Abstract

Re-embedding foodways in local communities and ecologies is an enormous undertaking that is supported in part through a myriad of educational processes. For niche spaces of post-industrial foodways, a crucial step toward normalization is being accepted, appreciated, and even desired by the wider society. This article explores how pedagogy underlies all food system change, especially for forming cultural legitimacy of emergent spaces. The theoretical perspective of public pedagogy is reviewed in order to provide an analytical frame for analyzing the educational processes that nurture cultural legitimacy for emergent food-oriented spaces.

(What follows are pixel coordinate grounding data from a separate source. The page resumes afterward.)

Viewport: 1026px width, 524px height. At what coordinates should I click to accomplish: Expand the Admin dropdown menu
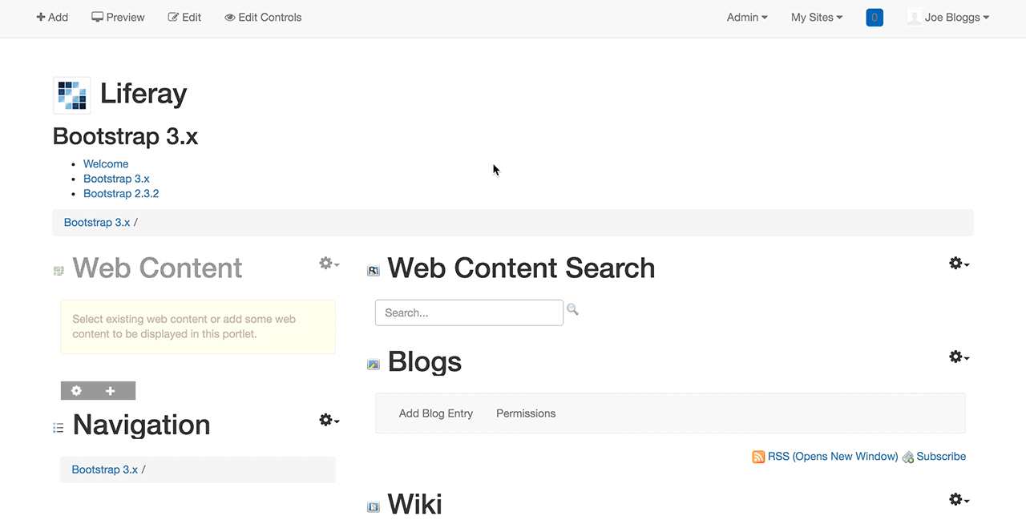[x=745, y=17]
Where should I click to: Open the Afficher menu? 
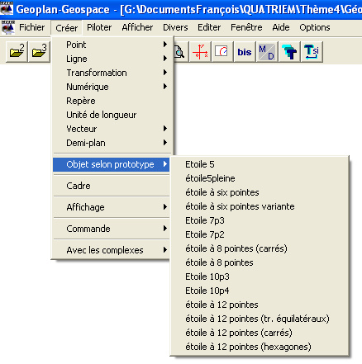(137, 27)
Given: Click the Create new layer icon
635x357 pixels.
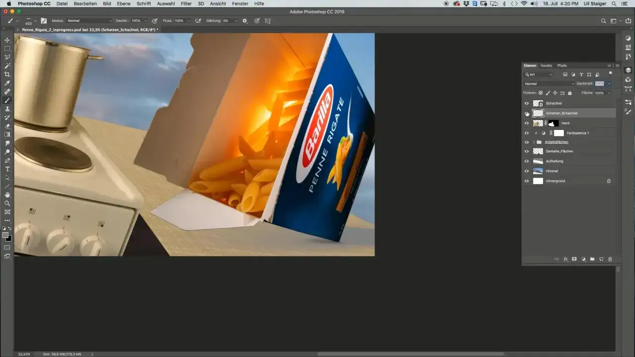Looking at the screenshot, I should (601, 259).
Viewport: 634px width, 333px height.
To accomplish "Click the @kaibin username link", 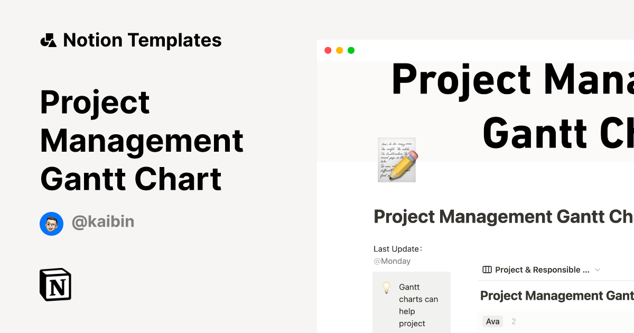I will click(x=103, y=222).
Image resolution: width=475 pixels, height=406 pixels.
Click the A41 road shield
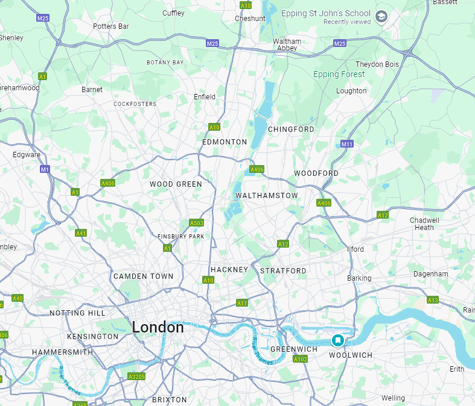coord(81,233)
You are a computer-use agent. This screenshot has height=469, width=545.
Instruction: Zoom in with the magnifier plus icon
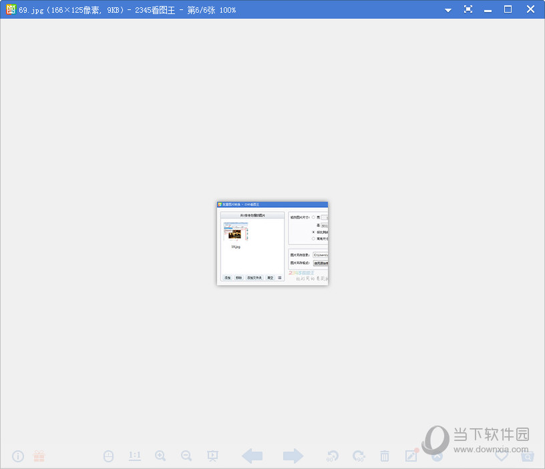coord(160,456)
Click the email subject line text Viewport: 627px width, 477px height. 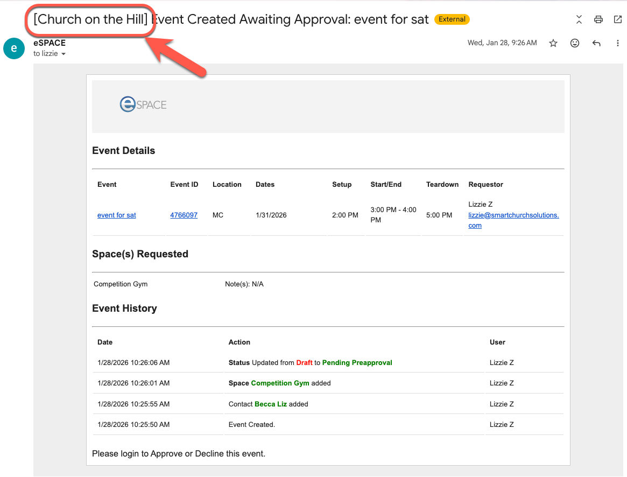[x=291, y=19]
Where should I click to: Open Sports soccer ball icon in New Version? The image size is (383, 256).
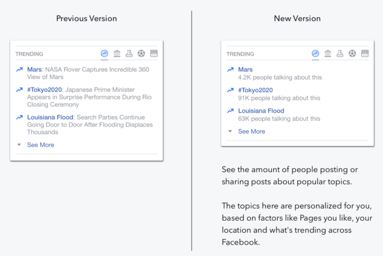(x=352, y=53)
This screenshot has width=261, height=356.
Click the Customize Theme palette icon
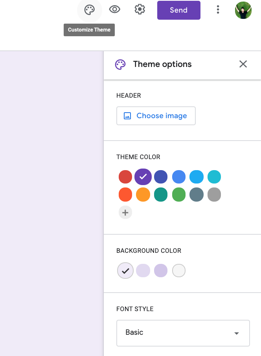tap(90, 10)
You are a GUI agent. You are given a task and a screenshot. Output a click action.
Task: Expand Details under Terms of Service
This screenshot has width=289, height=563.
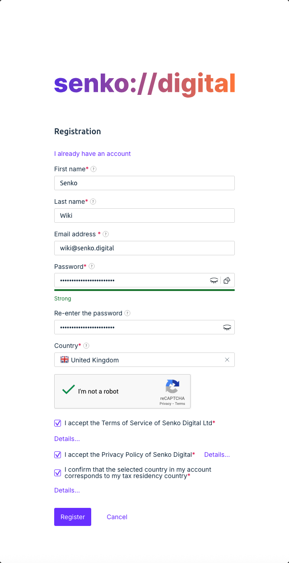[x=67, y=439]
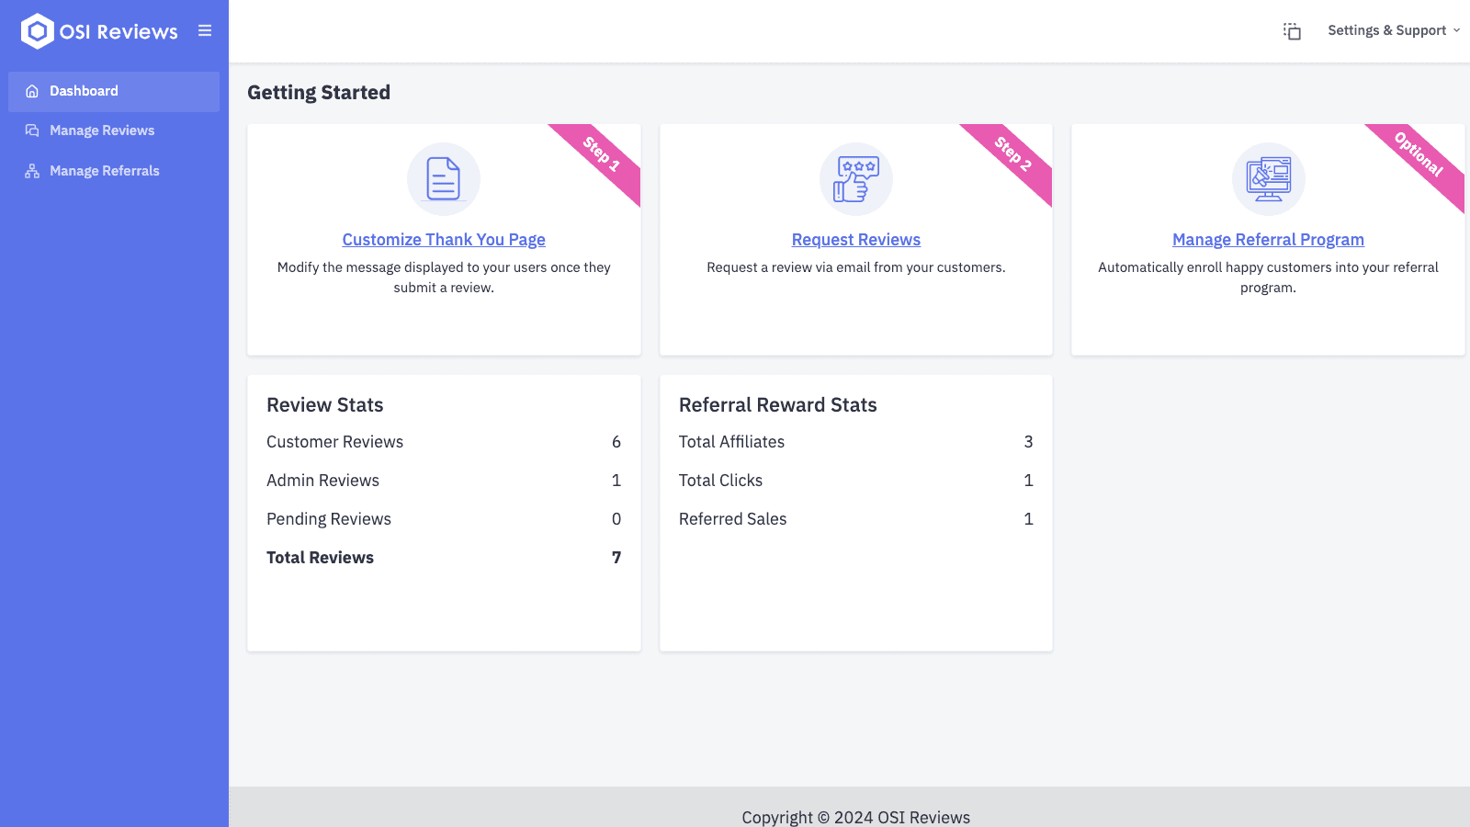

As various conceptions of public pedagogy have been used in a wide variety of contexts, I suggest an articulation that assumes learning to be an assemblage of spaces, practices, people, artifacts, and policies, which better captures the wide range of educational processes that precipitate cultural change (Deleuze and Guattari, 1988; McFarlane, 2011). To illustrate the role of public pedagogy in legitimizing emergent food-oriented spaces, I explore two specific cases. The first case of urban spatial policy takes public pedagogy as a starting point for the legitimization of certain spaces; while the second case of the residential front yard begins with a specific space that is a site of struggle with opposing public pedagogy processes, each creating cultural legitimacy for a different landscape form. By exploring the linkages between public pedagogy and space, I make the claim that education is the primary driver for food culture transformation.